■ Task details ■
Copy out all of the records below, substituting "Directive" for each occurrence of "Instruction". Leave every other part of the records unchanged.

■ Items listed in a dataset ■
* * *
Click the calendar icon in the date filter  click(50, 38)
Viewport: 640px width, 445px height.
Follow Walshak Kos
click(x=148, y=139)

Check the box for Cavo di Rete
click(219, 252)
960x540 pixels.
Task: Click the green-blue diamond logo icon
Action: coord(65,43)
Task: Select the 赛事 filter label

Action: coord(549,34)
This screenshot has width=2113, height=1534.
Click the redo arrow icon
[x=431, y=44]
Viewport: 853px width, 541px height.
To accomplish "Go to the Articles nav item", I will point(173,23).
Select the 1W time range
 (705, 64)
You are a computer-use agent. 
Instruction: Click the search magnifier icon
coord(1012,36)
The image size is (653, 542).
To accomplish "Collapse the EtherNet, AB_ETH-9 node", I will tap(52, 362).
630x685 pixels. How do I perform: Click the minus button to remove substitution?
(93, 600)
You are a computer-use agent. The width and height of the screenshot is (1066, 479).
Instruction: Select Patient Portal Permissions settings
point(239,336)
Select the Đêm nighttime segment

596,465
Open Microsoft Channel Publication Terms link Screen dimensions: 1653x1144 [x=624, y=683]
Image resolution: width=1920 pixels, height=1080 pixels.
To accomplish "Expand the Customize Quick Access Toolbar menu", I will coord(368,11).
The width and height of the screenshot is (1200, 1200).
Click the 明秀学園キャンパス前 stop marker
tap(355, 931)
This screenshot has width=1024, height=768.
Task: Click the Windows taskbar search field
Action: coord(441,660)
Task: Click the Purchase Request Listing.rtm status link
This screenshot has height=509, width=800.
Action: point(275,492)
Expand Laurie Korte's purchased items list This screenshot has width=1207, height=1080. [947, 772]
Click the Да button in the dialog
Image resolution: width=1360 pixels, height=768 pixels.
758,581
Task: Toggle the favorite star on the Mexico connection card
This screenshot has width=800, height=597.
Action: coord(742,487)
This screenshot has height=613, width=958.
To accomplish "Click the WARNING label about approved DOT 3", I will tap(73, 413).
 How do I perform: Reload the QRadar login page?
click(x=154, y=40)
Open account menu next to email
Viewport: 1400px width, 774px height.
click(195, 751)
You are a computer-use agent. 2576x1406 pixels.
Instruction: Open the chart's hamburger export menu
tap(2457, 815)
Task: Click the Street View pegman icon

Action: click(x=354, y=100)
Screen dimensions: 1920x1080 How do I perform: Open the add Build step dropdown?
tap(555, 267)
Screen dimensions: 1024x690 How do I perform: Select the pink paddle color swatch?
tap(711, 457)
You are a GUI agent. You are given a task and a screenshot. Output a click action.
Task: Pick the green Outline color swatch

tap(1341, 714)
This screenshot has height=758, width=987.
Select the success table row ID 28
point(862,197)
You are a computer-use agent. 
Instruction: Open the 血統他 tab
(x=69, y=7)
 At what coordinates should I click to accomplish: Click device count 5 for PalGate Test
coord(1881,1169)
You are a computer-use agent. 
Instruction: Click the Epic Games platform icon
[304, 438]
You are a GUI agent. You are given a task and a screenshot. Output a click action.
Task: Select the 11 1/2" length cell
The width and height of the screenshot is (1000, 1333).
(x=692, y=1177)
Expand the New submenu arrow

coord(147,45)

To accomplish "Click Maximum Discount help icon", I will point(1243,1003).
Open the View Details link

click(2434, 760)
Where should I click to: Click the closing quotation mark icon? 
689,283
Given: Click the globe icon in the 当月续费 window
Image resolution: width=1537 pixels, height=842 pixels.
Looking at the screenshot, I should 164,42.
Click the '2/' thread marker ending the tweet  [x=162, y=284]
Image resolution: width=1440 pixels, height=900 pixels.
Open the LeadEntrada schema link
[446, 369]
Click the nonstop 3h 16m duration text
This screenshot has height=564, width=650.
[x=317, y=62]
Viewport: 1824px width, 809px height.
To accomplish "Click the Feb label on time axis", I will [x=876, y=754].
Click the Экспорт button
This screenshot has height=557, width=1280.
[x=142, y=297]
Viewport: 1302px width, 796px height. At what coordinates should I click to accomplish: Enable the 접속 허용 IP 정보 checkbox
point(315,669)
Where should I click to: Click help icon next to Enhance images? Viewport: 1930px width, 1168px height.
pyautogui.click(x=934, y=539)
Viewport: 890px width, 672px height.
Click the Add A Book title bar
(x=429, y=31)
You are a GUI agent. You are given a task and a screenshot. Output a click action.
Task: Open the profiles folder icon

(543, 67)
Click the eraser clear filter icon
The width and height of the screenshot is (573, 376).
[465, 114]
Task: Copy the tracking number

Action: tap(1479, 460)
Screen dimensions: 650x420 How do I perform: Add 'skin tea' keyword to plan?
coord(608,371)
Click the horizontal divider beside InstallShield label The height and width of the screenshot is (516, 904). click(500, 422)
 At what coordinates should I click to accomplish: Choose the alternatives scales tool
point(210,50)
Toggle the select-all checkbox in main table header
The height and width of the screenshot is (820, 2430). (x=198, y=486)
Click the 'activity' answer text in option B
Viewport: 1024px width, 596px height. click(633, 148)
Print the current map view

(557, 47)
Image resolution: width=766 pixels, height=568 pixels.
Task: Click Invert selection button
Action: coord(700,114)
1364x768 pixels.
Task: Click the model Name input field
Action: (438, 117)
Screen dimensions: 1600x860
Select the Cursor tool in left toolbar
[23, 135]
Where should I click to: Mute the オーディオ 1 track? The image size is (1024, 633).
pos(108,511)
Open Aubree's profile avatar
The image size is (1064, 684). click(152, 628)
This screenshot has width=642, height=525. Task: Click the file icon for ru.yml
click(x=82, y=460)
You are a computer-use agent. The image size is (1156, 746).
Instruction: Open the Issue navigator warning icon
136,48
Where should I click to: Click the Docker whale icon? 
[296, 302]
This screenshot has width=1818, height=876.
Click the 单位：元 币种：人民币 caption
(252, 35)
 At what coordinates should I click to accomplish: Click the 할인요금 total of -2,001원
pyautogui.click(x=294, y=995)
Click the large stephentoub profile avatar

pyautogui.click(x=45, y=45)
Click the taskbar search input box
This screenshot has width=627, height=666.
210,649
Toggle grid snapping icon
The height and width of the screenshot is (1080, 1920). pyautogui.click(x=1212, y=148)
* * *
■ Expected output ■
Click the calendar icon in the date filter  click(50, 38)
Viewport: 640px width, 445px height.
Follow Walshak Kos
click(x=148, y=139)

Check the box for Cavo di Rete
click(219, 252)
960x540 pixels.
Task: Click the green-blue diamond logo icon
Action: coord(65,43)
Task: Select the 赛事 filter label

Action: coord(549,34)
This screenshot has width=2113, height=1534.
Click the redo arrow icon
[x=431, y=44]
Viewport: 853px width, 541px height.
To accomplish "Go to the Articles nav item", I will point(173,23).
Select the 1W time range
 (705, 64)
You are a computer-use agent. 
Directive: Click the search magnifier icon
coord(1012,36)
The image size is (653, 542).
To accomplish "Collapse the EtherNet, AB_ETH-9 node", I will tap(52, 362).
630x685 pixels. How do I perform: Click the minus button to remove substitution?
(93, 600)
You are a computer-use agent. The width and height of the screenshot is (1066, 479).
Directive: Select Patient Portal Permissions settings
point(239,336)
Select the Đêm nighttime segment

596,465
Open Microsoft Channel Publication Terms link Screen dimensions: 1653x1144 [x=624, y=683]
Image resolution: width=1920 pixels, height=1080 pixels.
To accomplish "Expand the Customize Quick Access Toolbar menu", I will coord(368,11).
The width and height of the screenshot is (1200, 1200).
Click the 明秀学園キャンパス前 stop marker
tap(355, 931)
This screenshot has width=1024, height=768.
Task: Click the Windows taskbar search field
Action: coord(441,660)
Task: Click the Purchase Request Listing.rtm status link
This screenshot has height=509, width=800.
Action: point(275,492)
Expand Laurie Korte's purchased items list This screenshot has width=1207, height=1080. [947, 772]
Click the Да button in the dialog
Image resolution: width=1360 pixels, height=768 pixels.
758,581
Task: Toggle the favorite star on the Mexico connection card
This screenshot has width=800, height=597.
Action: coord(742,487)
This screenshot has height=613, width=958.
To accomplish "Click the WARNING label about approved DOT 3", I will tap(73, 413).
 How do I perform: Reload the QRadar login page?
click(x=154, y=40)
Open account menu next to email
Viewport: 1400px width, 774px height.
click(195, 751)
You are a computer-use agent. 2576x1406 pixels.
Directive: Open the chart's hamburger export menu
tap(2457, 815)
Task: Click the Street View pegman icon

Action: click(x=354, y=100)
Screen dimensions: 1920x1080 How do I perform: Open the add Build step dropdown?
tap(555, 267)
Screen dimensions: 1024x690 How do I perform: Select the pink paddle color swatch?
tap(711, 457)
You are a GUI agent. You are given a task and a screenshot. Output a click action.
Task: Pick the green Outline color swatch

tap(1341, 714)
This screenshot has height=758, width=987.
Select the success table row ID 28
point(862,197)
You are a computer-use agent. 
Directive: Open the 血統他 tab
(x=69, y=7)
 At what coordinates should I click to accomplish: Click device count 5 for PalGate Test
coord(1881,1169)
You are a computer-use agent. 
Directive: Click the Epic Games platform icon
[304, 438]
You are a GUI agent. You are given a task and a screenshot. Output a click action.
Task: Select the 11 1/2" length cell
The width and height of the screenshot is (1000, 1333).
(x=692, y=1177)
Expand the New submenu arrow

coord(147,45)

To accomplish "Click Maximum Discount help icon", I will point(1243,1003).
Open the View Details link

click(2434, 760)
Where should I click to: Click the closing quotation mark icon? 
689,283
Given: Click the globe icon in the 当月续费 window
Image resolution: width=1537 pixels, height=842 pixels.
Looking at the screenshot, I should 164,42.
Click the '2/' thread marker ending the tweet  [x=162, y=284]
Image resolution: width=1440 pixels, height=900 pixels.
Open the LeadEntrada schema link
[446, 369]
Click the nonstop 3h 16m duration text
This screenshot has height=564, width=650.
[x=317, y=62]
Viewport: 1824px width, 809px height.
To accomplish "Click the Feb label on time axis", I will [x=876, y=754].
Click the Экспорт button
This screenshot has height=557, width=1280.
[x=142, y=297]
Viewport: 1302px width, 796px height. At what coordinates should I click to accomplish: Enable the 접속 허용 IP 정보 checkbox
point(315,669)
Where should I click to: Click help icon next to Enhance images? Viewport: 1930px width, 1168px height.
pyautogui.click(x=934, y=539)
Viewport: 890px width, 672px height.
Click the Add A Book title bar
(x=429, y=31)
You are a GUI agent. You are given a task and a screenshot. Output a click action.
Task: Open the profiles folder icon

(543, 67)
Click the eraser clear filter icon
The width and height of the screenshot is (573, 376).
[465, 114]
Task: Copy the tracking number

Action: tap(1479, 460)
Screen dimensions: 650x420 How do I perform: Add 'skin tea' keyword to plan?
coord(608,371)
Click the horizontal divider beside InstallShield label The height and width of the screenshot is (516, 904). click(500, 422)
 At what coordinates should I click to accomplish: Choose the alternatives scales tool
point(210,50)
Toggle the select-all checkbox in main table header
The height and width of the screenshot is (820, 2430). (x=198, y=486)
Click the 'activity' answer text in option B
Viewport: 1024px width, 596px height. click(633, 148)
Print the current map view

(557, 47)
Image resolution: width=766 pixels, height=568 pixels.
Task: Click Invert selection button
Action: coord(700,114)
1364x768 pixels.
Task: Click the model Name input field
Action: (438, 117)
Screen dimensions: 1600x860
Select the Cursor tool in left toolbar
[23, 135]
Where should I click to: Mute the オーディオ 1 track? The image size is (1024, 633).
pos(108,511)
Open Aubree's profile avatar
The image size is (1064, 684). click(152, 628)
This screenshot has width=642, height=525. Task: Click the file icon for ru.yml
click(x=82, y=460)
You are a computer-use agent. The image size is (1156, 746).
Directive: Open the Issue navigator warning icon
136,48
Where should I click to: Click the Docker whale icon? 
[296, 302]
This screenshot has width=1818, height=876.
Click the 单位：元 币种：人民币 caption
(252, 35)
 At what coordinates should I click to accomplish: Click the 할인요금 total of -2,001원
pyautogui.click(x=294, y=995)
Click the large stephentoub profile avatar

pyautogui.click(x=45, y=45)
Click the taskbar search input box
This screenshot has width=627, height=666.
210,649
Toggle grid snapping icon
The height and width of the screenshot is (1080, 1920). pyautogui.click(x=1212, y=148)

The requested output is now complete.